◆ ABOUT THIS EXERCISE
The pictures in the listing below are to be skipped, while the lines between the line holding "Instruction: Click the 二代健保 從心開始 banner image" and the line holding "Image resolution: width=335", inclusive, are to be output exactly.

◆ RECORDS SUPPLIED
::::::

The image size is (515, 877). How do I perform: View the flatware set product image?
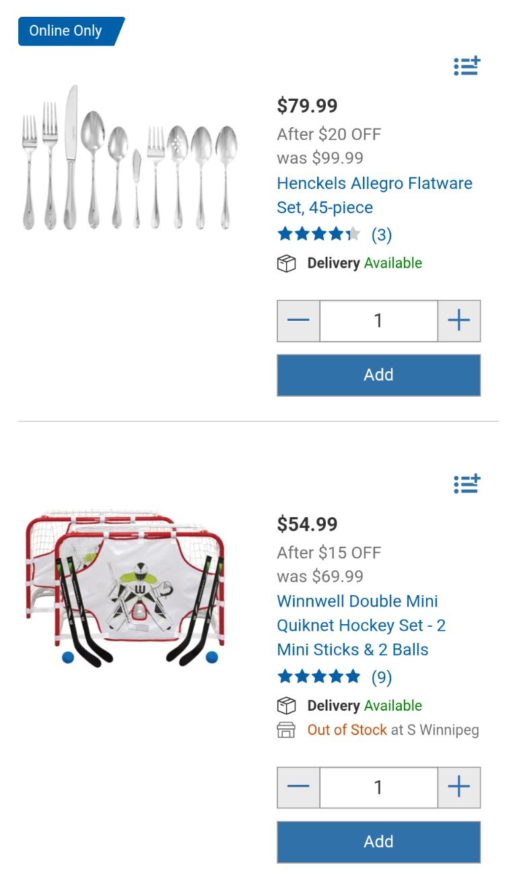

::::::

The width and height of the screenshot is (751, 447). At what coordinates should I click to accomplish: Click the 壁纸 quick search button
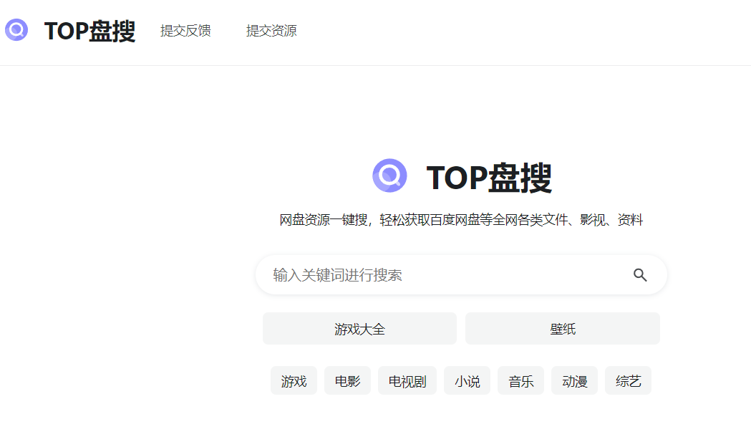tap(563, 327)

::::::

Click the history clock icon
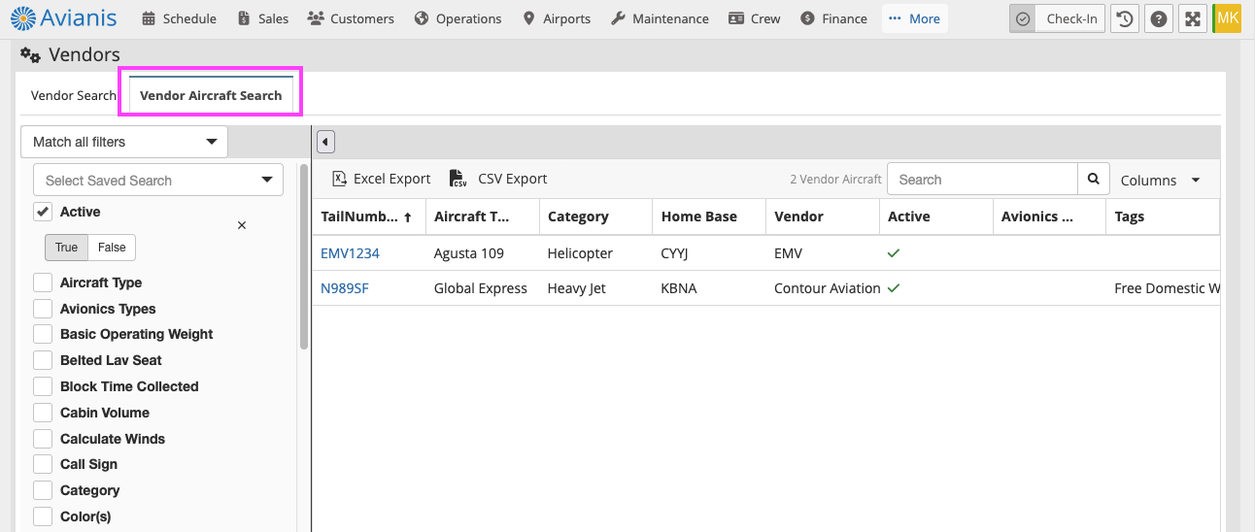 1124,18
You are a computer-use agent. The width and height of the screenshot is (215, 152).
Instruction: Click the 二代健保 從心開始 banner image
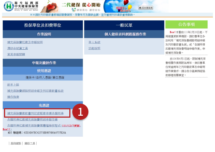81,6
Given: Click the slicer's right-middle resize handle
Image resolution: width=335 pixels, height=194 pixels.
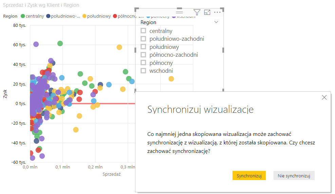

::::::

◆ SOLVED PROBLEM
Instruction: Click the 二代健保 從心開始 banner image
81,6
Given: Click the slicer's right-middle resize handle
Image resolution: width=335 pixels, height=194 pixels.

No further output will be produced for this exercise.